--- start of Given data ---
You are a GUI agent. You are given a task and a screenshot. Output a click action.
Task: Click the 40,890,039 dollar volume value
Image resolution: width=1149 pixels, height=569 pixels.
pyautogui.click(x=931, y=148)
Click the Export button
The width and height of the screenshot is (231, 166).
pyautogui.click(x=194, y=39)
--- end of Given data ---
Request: Quote the records above word for word.

Expected answer:
You are a GUI agent. You are given a task and a screenshot. Output a click action.
Task: Click the 40,890,039 dollar volume value
Image resolution: width=1149 pixels, height=569 pixels.
pyautogui.click(x=931, y=148)
Click the Export button
The width and height of the screenshot is (231, 166).
pyautogui.click(x=194, y=39)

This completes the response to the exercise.